→ About this task:
Where a line in the listing below holds "Sort", add it to the tally, and reply with that tally alone.

○ ○ ○ ○ ○

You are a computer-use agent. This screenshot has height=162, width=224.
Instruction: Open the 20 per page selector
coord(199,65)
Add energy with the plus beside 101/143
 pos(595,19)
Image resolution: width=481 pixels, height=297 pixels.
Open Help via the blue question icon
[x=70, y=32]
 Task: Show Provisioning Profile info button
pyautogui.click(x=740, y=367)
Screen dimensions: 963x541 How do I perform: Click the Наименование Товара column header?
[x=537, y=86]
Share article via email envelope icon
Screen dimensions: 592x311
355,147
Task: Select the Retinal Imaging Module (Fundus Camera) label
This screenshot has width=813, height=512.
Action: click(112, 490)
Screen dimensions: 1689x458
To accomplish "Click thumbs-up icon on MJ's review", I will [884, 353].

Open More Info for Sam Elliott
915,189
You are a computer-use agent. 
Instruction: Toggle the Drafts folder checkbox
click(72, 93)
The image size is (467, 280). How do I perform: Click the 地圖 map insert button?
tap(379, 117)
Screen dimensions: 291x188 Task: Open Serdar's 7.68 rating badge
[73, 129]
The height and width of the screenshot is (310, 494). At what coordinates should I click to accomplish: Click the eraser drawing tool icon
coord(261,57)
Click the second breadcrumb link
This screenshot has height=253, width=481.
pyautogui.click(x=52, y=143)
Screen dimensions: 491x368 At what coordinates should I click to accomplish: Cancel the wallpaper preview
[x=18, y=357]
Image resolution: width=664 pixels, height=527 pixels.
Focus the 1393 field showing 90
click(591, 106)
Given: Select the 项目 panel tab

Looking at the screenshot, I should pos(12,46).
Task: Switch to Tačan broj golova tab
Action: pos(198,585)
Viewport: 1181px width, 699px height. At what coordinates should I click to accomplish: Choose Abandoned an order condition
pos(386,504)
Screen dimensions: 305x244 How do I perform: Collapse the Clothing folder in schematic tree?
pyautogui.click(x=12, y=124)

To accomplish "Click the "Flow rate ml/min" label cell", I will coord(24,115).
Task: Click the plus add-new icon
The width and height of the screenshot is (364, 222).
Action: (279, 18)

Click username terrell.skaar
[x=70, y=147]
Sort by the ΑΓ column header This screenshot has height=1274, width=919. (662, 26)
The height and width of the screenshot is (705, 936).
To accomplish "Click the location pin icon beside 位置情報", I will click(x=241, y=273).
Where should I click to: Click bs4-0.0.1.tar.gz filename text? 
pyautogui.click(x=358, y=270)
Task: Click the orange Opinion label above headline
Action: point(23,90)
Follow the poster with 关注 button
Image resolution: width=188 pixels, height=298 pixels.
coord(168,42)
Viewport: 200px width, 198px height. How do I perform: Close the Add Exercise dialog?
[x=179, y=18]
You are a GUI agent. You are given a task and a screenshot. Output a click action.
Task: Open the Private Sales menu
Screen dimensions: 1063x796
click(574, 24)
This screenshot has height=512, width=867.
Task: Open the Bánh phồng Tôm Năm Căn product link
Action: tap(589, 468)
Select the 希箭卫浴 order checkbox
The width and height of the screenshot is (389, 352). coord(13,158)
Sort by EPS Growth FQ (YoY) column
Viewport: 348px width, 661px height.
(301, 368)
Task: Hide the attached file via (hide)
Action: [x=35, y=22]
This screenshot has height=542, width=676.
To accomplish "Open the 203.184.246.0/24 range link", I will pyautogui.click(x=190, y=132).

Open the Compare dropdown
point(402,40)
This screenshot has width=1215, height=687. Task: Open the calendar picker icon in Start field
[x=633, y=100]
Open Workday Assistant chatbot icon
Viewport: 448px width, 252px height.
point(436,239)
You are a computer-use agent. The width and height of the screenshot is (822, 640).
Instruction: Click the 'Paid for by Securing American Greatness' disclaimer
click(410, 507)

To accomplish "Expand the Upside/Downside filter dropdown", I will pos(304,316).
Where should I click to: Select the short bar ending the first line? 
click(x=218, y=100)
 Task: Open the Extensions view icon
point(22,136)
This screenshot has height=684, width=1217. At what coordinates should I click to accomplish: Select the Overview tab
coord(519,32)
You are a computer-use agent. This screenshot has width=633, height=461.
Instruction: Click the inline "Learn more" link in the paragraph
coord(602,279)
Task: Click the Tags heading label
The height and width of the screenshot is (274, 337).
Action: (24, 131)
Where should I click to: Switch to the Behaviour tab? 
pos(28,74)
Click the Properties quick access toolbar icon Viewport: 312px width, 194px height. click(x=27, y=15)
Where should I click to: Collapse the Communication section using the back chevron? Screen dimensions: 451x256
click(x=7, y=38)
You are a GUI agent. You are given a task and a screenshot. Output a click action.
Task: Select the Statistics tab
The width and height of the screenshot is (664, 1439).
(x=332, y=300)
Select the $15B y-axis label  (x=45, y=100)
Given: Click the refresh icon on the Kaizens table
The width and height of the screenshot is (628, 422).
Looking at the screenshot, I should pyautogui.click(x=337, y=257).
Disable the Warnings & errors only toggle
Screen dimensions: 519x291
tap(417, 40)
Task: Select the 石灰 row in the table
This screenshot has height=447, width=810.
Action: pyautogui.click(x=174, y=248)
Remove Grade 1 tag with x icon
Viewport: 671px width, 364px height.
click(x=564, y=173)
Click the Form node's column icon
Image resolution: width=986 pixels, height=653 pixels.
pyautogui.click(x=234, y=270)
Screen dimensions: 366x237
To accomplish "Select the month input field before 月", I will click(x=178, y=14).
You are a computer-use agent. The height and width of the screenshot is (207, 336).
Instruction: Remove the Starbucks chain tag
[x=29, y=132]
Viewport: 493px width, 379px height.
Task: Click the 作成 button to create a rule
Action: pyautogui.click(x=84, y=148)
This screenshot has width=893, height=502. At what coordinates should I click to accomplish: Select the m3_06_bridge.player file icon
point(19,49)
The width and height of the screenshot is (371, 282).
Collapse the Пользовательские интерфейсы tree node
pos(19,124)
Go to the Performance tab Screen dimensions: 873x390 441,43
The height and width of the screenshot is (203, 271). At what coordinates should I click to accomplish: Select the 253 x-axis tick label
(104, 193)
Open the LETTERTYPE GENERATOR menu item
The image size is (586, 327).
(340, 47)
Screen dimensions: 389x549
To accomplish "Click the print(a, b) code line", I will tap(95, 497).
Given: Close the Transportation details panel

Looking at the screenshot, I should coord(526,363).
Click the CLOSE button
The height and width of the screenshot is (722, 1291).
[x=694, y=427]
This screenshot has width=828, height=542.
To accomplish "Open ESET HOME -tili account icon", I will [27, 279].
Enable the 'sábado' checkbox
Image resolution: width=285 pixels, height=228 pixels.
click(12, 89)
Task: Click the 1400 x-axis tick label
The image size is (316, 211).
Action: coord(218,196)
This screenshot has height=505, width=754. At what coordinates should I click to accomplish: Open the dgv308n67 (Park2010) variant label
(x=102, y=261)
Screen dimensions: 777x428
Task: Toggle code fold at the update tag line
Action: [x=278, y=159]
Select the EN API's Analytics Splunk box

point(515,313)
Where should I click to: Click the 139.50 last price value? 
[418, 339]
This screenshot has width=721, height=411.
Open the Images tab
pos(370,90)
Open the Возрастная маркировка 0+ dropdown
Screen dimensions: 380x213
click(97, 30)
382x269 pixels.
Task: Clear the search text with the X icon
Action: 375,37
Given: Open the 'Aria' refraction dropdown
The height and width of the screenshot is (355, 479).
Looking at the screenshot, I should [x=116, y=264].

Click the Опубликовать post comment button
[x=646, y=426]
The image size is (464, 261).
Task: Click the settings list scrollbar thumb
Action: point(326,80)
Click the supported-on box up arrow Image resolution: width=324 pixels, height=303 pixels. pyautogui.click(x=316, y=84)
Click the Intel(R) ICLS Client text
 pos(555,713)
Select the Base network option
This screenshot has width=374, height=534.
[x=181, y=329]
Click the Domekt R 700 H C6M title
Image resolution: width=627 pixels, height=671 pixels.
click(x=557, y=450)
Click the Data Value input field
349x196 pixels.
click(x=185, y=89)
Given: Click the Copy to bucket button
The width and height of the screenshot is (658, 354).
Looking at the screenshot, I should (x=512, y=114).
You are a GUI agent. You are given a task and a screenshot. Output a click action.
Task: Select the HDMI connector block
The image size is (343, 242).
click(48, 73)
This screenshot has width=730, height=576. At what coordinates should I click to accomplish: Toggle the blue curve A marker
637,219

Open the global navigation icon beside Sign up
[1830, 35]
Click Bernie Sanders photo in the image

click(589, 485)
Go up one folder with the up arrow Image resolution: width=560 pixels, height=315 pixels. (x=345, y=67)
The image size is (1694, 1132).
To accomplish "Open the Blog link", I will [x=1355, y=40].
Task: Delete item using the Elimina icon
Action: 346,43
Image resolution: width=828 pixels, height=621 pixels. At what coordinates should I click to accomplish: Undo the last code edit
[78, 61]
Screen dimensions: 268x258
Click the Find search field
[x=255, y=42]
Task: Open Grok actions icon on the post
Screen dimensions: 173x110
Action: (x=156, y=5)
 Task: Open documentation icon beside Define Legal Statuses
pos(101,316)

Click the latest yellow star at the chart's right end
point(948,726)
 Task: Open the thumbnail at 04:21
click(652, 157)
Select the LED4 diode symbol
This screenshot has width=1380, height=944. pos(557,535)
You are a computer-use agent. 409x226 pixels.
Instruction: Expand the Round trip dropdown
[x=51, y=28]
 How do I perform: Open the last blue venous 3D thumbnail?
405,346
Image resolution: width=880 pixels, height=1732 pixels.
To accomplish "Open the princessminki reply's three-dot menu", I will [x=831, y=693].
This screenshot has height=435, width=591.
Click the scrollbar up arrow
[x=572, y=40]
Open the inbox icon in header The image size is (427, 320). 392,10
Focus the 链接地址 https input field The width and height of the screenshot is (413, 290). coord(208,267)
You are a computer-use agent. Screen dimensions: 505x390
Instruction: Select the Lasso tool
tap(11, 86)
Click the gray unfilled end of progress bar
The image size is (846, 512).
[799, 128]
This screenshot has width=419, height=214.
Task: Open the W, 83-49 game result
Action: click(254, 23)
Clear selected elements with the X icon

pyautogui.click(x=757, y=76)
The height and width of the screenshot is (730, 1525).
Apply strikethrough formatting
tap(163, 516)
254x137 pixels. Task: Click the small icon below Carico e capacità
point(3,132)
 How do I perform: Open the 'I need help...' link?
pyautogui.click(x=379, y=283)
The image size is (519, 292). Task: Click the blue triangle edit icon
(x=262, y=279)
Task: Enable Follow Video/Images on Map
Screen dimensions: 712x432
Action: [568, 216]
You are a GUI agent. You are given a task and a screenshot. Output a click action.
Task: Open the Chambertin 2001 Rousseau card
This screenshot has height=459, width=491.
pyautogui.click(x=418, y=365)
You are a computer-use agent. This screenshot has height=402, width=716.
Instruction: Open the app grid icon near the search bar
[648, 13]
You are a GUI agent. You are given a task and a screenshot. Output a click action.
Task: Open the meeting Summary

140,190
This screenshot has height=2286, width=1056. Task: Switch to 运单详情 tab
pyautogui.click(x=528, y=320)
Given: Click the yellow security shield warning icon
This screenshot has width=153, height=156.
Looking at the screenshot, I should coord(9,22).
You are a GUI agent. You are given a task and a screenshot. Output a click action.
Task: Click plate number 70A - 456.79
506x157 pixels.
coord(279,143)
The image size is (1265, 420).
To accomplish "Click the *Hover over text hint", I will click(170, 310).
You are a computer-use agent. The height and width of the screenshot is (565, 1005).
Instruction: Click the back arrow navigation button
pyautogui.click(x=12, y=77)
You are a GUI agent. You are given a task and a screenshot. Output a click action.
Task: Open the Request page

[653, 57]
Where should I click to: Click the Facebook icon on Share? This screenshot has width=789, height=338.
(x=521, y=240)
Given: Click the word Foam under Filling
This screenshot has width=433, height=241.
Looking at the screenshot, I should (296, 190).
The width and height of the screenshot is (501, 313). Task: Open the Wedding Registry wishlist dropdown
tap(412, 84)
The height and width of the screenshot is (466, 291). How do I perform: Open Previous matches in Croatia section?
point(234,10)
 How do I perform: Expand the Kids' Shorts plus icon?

○ ○ ○ ○ ○

→ Your response:
2